- Data Warehouse
Data warehouse is also known as Enterprise Data Warehouse (EDW). Data warehouse is used as source for Business Intelligent’s reporting and analysis. Data Warehouse system collects data from multiple sources and contains historical data for trend analysis reporting. ETL tool is used mostly to build Data Warehouse and interfaces around it. Data Warehouse acts as Single Version of truth.

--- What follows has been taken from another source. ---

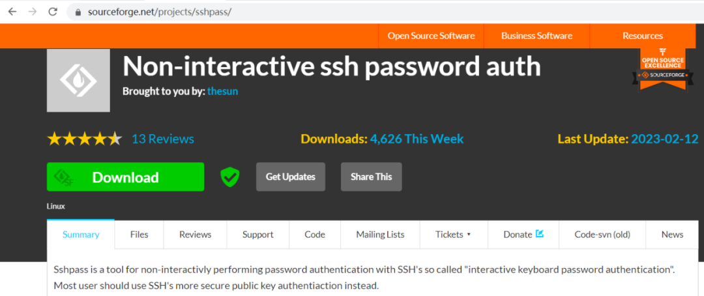
Task: Open the Code tab
Action: [x=315, y=235]
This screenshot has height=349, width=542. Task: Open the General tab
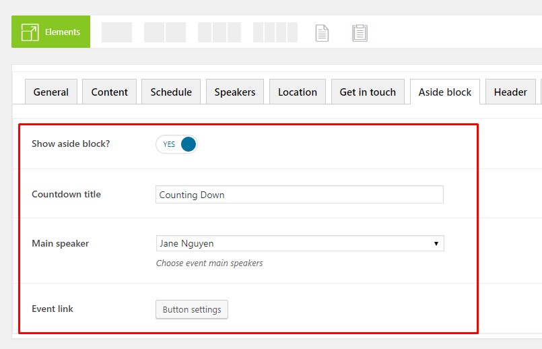[x=51, y=92]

2. Operational Data Store (ODS)
Operational Data Store is frequently confused and definition is overlapped with Data Warehouse. Some of my clients had used word ODS instead of Data Warehouse, which got me confused on number of occasion. As per my understanding & research, ODS is used to integrate data from multiple systems and feed it to Data Warehouse. Data Warehouse consist of complete history of data, whereas ODS contains latest or recent data (short window of data). Data load frequency in ODS is mostly hourly whereas data load frequency in Data Warehouse mostly is nightly because of data volume. Most important reason to have ODS in your company is ability to run report realtime, where source system does not have required reporting capabilities.
3. Data Mart
Data warehouse can contain many Data Marts. Mostly Data mart is created per business line or system that needs data from Data Warehouse. Indirectly we can say, Data Mart is access layer used to get data out of Data Warehouse by other systems.
4. Data Lake
Term Data Lake was coined by James Dixon, CTO of Pentaho to compare with Data Mart. As per James, Data Mart have several problems mostly related to data silos. Data Lake is method of storing data from sources in its actual or raw format that could be Relational Data, XML, flat files or even binary files. Other tools like ETL, access Data Lake as per need for reporting or analysis purposes.